Who might benefit from treatment?
Electroconvulsive therapy (ECT) works best in conjunction with other modes of treatment namely medications and psychotherapy. ECT is the most effective treatment available for depression and other severe mental illnesses; however, in order to remain illness-free it is imperative to continue taking medications.
Who may not be a candidate?
According to the American Psychiatric Association (APA) there are no absolute contraindications to ECT. Certain conditions however put a patient at a higher risk for complications. Some of these conditions are:
- Brain tumors or any condition which elevates the normal fluid pressure of the brain.
- Recent heart attack.
- Recent episode of bleeding into the brain.
- Unstable brain blood vessel abnormality predisposed to bleeding.
Every treatment has side effects and so does ECT. Headaches, muscle soreness and nausea are the most common side effects associated with ECT. These are usually minor, may last a few hours and easily managed with medications given either during the procedure or while in recovery.

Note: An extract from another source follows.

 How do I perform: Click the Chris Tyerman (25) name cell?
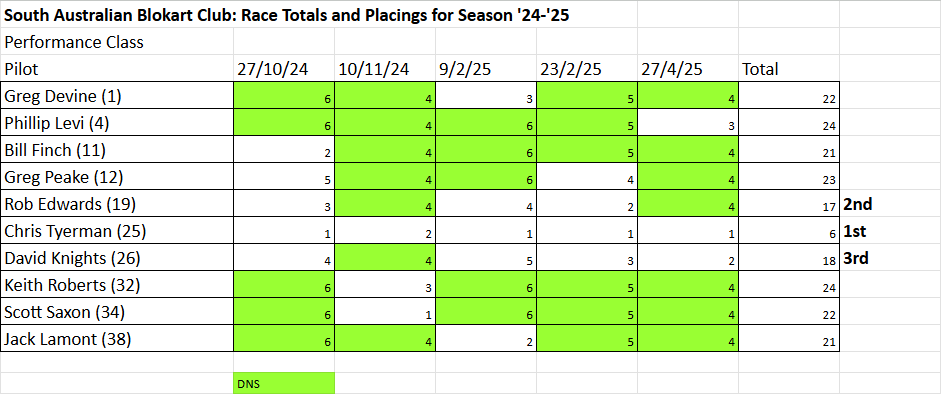click(x=116, y=230)
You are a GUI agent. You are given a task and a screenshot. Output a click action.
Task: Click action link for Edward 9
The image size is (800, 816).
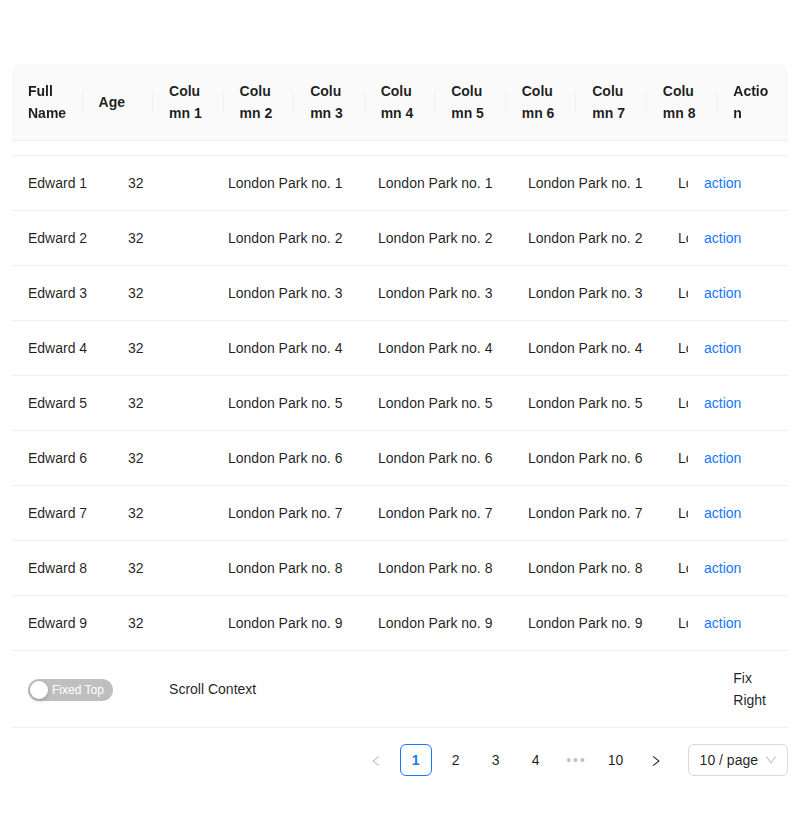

ECT may cause transient heart rhythm abnormalities or transient elevations in heart rate or blood pressure. With careful screening of patients, close monitoring during the procedure, and timely administration of medications, complications can be minimized.
Some patients may experience confusion after the procedure which lasts more than a few minutes. Usually this confusion is self-limited and corrects itself within a few hours. Reassurance, frequent reorientation and monitoring are all that is needed for management of confusion.
Memory loss is probably the biggest concern that people have with ECT. ECT may cause problems with loss of memory for events surrounding or preceding the procedure. This problem typically resolves within days to weeks of cessation of treatments. In a minority of patients, memory of remote events may be affected. However extensive research has proven that ECT does not cause permanent brain damage.
The risk of mortality with ECT is the same as any minor surgical procedure and corresponds with the risk of anesthesia. The risk of death from a complication is 1 in 10,000 (0.01%). Certain risk factors are associated with a higher risk of anesthesia and thus higher mortality. These factors are discussed with the patient during their consent to treatment.